ZSM-5 selectively cracks low-octane straight chain paraffin and olefin components at the higher end of the gasoline boiling range to mainly C3 and C4 olefins. Some olefins may be isomerized to more branched, higher octane components.
ZSM-5 does not affect aromatics or naphthenes. It is normally used in small quantities, typically 1-5% of the conventional FCC catalyst.
ZSM-5 is an octane booster because of its unique shape-selective properties. The smaller pore openings of ZSM-5, as compared to Y zeolite, restrict the access of branched and cyclic hydrocarbons to the active cracking sites. Gasoline octane is increased because higher-octane branched components and aromatics are maintained and concentrated in the gasoline.
As with USY catalysts, ZSM-5 has the greatest octane-boosting effect on the heavier (C7-C13) gasoline components, and some cycle oil range paraffins may be cracked. Both RON and MON may increase, the latter because low-MON olefins are cracked.
Some gasoline yield loss is associated with ZSM-3 use. If sufficient alkylation capacity is available, this can be offset by converting the extra olefins to alkylate, assuming adequate isobutane availability (from the catalytic reformer, possibly supplemented by off site purchases).
Alternatively, ZSM-5 increases isobutylene yield, thus increasing MTBE production. In either case, the octane advantage of ZSM-5, as with USY catalysts, is further enhanced.
The effect of ZSM-5 is dependent on the composition of the base gasoline. FCC gasoline produced with REY-type catalysts is rich in straight-chain paraffins, the most reactive molecules for ZSM-5 cracking. Increases of 2 RON or higher can be attained with ZSM-5 addition.
If the base catalyst is USY, the base octane is usually higher, and further octane increases via ZSM-3 addition may result in significant gasoline yield loss.9
Since its introduction, the use of ZSM-5 zeolite in fluid catalytic cracking has been growing.10 ZSM-5 does not increase C2- production or coke make. If the regenerator air compressor or the recovery section is limited, ZSM-5 may be more advantageous than other octane-increasing options such as increasing reactor temperature.
ZSM-5 also provides a quicker octane boost than a time-consuming switch to a new FCC octane catalyst. All of the major FCC catalyst suppliers offer ZSM-5 additives that can be used with cracking catalysts (REY, USY, or RE-USY zeolites).
OTHER OCTANE CATALYSTS
Other types of zeolites besides USY, AFSY, and ZSM-5 have also been shown to give higher gasoline octane than can be obtained with conventional Y zeolites, but no commercial applications have yet been reported.
Such zeolites include families of phosphorus-containing zeolites discovered in the early 1980s (SAPO, MeAPO, MeAPSO), mordenite, different members of the ZSM-5 family (ZSM-11, -12, 23, -35, -38), silicate, zeolite 0, and offretite.
RESID CRACKING
Increasing amounts of residual feedstocks are being processed in FCCUS. Research has been devoted to developing FCC catalysts and additives to cope with and mitigate the high levels of coke precursors and metals in resid feeds, while maintaining good conversion and selectivity to valuable liquid products.
Coke-selective and metals-resistant catalysts, metals passivators, and SOx emission-reducing catalysts are now available to refiners. And catalyst manufacturers are seeking further improvements in resid catalysts.

▶ _Data records_
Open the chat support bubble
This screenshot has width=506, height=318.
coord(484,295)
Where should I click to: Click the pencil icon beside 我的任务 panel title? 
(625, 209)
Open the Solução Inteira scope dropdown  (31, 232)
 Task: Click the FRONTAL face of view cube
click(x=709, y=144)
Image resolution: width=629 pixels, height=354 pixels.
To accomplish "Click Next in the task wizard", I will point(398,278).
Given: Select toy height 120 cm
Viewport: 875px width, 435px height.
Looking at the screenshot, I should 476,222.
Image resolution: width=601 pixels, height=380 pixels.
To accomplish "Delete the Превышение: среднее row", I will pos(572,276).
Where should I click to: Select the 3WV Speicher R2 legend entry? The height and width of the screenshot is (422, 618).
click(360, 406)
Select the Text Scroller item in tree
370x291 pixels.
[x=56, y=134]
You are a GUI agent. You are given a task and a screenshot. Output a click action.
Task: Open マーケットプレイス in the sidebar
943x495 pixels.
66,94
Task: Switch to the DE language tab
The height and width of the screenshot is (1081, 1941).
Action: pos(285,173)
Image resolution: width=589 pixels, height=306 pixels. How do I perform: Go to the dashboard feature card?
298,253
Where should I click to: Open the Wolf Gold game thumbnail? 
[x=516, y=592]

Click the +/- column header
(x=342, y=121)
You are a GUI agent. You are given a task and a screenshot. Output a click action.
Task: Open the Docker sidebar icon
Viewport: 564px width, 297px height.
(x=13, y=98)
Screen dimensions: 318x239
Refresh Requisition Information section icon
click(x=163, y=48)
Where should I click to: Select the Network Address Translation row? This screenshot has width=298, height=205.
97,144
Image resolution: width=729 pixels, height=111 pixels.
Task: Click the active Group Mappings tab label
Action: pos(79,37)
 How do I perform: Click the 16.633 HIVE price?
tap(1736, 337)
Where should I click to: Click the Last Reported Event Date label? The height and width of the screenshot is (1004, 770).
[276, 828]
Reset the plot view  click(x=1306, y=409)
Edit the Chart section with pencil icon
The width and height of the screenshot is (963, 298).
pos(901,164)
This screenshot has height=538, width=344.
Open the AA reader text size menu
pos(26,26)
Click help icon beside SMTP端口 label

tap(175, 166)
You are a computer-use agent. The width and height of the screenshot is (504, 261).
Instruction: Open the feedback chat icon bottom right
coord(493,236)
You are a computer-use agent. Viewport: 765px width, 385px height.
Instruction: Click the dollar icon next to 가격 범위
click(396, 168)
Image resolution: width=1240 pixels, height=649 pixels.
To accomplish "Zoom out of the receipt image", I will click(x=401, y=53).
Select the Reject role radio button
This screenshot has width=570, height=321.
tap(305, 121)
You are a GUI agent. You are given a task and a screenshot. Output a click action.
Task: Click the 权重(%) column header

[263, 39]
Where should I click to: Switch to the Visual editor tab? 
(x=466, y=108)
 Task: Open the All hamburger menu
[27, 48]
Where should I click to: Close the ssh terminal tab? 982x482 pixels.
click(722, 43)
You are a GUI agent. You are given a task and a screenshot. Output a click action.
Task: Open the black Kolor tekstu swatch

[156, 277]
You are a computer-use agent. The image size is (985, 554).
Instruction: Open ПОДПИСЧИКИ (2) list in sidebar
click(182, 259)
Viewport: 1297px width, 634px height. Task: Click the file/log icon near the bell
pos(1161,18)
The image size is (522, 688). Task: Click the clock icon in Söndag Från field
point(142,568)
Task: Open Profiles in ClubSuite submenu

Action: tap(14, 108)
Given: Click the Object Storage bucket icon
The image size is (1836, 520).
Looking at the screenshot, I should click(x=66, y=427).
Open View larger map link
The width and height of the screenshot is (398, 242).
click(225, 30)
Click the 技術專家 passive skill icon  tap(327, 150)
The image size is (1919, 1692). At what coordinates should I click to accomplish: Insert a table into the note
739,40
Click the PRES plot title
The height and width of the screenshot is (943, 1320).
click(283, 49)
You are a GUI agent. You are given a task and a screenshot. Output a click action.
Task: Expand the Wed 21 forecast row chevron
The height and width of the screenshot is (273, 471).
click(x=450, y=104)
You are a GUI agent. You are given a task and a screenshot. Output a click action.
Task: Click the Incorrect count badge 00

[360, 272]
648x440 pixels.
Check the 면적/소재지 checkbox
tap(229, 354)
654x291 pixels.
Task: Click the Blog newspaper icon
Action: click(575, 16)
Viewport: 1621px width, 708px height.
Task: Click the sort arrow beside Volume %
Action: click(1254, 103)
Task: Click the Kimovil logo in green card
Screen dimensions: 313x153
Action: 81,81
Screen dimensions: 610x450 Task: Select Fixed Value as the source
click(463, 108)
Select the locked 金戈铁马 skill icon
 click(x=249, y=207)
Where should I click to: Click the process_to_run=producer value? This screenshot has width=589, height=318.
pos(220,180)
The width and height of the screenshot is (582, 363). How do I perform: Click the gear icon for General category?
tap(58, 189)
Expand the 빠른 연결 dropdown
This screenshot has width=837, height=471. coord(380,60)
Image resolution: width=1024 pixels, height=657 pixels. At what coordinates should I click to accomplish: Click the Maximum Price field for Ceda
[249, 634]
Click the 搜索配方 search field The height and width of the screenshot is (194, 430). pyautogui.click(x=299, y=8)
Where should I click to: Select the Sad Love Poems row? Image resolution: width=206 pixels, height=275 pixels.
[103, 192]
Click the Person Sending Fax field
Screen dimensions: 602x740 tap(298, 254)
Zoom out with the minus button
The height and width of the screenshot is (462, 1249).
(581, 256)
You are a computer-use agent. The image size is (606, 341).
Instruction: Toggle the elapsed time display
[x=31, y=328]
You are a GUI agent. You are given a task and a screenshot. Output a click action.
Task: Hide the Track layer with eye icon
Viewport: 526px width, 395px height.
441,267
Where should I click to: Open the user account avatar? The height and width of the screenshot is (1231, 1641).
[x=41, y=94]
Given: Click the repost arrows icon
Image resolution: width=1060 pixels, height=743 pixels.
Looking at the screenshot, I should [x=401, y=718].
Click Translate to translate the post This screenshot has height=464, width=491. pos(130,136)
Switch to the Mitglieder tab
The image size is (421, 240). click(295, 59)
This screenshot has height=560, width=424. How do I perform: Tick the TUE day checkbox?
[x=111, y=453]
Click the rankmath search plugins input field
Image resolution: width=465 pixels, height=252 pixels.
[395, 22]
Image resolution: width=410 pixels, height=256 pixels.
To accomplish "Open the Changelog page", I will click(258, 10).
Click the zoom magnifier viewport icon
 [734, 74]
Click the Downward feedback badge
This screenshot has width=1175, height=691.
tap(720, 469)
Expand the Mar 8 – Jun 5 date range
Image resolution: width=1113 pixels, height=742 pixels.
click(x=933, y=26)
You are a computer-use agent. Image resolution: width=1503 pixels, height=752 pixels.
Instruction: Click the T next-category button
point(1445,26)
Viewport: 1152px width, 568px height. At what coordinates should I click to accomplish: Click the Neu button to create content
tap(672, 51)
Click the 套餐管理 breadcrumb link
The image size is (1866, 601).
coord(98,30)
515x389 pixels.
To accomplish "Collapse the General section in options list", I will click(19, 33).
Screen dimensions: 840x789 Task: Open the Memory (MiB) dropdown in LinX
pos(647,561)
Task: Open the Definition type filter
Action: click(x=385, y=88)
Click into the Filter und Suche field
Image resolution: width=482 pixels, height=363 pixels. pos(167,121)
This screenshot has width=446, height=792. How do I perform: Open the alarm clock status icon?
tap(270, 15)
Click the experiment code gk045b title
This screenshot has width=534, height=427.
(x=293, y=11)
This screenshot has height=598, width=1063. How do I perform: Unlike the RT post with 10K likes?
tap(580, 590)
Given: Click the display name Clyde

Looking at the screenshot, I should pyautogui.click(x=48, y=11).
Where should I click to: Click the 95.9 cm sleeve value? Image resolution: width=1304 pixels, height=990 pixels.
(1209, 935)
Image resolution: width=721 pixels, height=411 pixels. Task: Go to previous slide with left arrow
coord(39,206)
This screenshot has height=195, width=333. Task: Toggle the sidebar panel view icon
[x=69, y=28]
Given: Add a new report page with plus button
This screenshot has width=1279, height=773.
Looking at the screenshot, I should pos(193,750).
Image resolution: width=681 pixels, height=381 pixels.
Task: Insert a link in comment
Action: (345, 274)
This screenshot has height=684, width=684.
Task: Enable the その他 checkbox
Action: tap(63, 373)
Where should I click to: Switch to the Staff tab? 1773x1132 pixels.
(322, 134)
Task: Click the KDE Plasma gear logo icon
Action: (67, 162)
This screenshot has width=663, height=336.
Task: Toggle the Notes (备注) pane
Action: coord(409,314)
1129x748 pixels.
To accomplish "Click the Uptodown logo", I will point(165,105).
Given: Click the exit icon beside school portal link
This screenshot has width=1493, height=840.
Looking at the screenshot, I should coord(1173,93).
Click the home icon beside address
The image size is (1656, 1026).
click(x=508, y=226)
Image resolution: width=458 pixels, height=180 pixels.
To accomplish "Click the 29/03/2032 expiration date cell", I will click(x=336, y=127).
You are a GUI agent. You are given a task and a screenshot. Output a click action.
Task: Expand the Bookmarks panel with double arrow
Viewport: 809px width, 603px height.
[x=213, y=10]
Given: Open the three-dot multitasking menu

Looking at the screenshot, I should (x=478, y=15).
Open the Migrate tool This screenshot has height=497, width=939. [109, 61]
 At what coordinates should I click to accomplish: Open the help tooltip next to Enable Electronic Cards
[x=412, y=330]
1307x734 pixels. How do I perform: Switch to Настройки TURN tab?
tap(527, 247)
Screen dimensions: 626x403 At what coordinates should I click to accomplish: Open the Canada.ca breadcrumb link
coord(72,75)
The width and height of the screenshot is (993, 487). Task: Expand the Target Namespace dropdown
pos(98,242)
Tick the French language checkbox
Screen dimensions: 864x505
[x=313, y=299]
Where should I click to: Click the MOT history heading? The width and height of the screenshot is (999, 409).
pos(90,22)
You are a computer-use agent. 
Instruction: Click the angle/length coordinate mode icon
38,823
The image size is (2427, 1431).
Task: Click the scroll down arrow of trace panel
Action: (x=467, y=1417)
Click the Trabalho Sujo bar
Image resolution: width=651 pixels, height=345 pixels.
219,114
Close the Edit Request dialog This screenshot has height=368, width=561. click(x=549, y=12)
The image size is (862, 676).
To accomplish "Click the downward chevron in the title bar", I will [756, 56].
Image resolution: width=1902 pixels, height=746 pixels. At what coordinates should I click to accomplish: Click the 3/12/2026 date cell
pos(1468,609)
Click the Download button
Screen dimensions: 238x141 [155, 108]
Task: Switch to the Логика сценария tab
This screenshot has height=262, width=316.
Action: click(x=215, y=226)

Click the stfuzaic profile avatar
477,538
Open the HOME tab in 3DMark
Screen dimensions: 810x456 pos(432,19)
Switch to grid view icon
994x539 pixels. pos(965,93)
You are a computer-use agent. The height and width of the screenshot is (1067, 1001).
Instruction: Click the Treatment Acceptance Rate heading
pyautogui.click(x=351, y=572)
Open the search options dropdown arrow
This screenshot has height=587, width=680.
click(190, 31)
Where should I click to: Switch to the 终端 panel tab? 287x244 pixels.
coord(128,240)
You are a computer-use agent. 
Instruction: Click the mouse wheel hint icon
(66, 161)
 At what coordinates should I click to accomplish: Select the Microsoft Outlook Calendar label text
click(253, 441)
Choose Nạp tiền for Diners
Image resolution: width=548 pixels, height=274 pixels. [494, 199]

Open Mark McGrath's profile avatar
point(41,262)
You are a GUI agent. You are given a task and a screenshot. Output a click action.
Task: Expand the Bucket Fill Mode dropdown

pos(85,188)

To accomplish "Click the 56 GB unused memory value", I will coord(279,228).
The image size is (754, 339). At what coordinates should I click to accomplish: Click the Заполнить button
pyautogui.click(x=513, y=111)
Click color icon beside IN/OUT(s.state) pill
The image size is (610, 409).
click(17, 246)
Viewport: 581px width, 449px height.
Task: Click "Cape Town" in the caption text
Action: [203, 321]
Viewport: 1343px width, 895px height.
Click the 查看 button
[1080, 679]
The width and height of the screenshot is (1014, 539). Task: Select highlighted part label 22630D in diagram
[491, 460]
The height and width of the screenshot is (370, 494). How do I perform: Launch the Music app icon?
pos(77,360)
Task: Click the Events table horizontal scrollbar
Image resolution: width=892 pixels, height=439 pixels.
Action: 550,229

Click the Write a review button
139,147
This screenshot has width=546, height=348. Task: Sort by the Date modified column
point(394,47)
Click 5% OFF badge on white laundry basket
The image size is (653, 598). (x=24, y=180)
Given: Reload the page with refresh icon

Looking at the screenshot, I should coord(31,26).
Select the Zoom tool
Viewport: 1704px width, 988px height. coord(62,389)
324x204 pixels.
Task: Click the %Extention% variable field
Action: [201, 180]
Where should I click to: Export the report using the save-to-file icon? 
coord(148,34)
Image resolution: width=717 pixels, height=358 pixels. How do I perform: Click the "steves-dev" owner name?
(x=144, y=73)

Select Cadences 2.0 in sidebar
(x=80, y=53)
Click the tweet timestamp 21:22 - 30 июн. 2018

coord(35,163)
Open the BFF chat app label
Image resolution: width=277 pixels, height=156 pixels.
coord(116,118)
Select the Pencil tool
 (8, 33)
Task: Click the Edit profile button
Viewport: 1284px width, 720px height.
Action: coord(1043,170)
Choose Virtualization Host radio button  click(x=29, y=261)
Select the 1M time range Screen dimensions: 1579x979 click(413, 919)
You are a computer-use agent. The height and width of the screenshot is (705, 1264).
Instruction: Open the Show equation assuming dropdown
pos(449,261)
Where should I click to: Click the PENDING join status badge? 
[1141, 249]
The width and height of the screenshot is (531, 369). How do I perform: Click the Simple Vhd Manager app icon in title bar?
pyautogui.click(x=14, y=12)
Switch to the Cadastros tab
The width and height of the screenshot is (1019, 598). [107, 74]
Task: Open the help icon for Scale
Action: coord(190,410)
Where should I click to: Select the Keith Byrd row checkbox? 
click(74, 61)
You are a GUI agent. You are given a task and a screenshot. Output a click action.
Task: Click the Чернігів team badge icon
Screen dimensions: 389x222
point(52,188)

▶ _Aim_
Write out the part of the passage on ZSM-5 catalysts above, starting at "The effect of" and ending at "increasing reactor temperature.", without changing a word.

▶ _Solution for this problem_
The effect of ZSM-5 is dependent on the composition of the base gasoline. FCC gasoline produced with REY-type catalysts is rich in straight-chain paraffins, the most reactive molecules for ZSM-5 cracking. Increases of 2 RON or higher can be attained with ZSM-5 addition.
If the base catalyst is USY, the base octane is usually higher, and further octane increases via ZSM-3 addition may result in significant gasoline yield loss.9
Since its introduction, the use of ZSM-5 zeolite in fluid catalytic cracking has been growing.10 ZSM-5 does not increase C2- production or coke make. If the regenerator air compressor or the recovery section is limited, ZSM-5 may be more advantageous than other octane-increasing options such as increasing reactor temperature.